What you should do:
Each line of the data has to be retyped exactly as it is.

Data in this exercise:

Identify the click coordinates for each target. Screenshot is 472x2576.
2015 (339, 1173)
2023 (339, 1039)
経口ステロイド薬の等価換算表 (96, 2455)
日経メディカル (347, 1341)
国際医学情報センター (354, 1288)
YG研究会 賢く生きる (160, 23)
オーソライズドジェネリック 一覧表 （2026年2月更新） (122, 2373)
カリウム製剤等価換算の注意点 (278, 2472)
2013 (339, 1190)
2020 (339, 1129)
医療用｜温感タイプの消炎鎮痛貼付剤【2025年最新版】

Expected answer:
Identify the click coordinates for each target. Screenshot is 472x2576.
2015 (339, 1173)
2023 (339, 1039)
経口ステロイド薬の等価換算表 (96, 2455)
日経メディカル (347, 1341)
国際医学情報センター (354, 1288)
YG研究会 賢く生きる (160, 23)
オーソライズドジェネリック 一覧表 （2026年2月更新） (122, 2373)
カリウム製剤等価換算の注意点 (278, 2472)
2013 (339, 1190)
2020 (339, 1129)
医療用｜温感タイプの消炎鎮痛貼付剤【2025年最新版】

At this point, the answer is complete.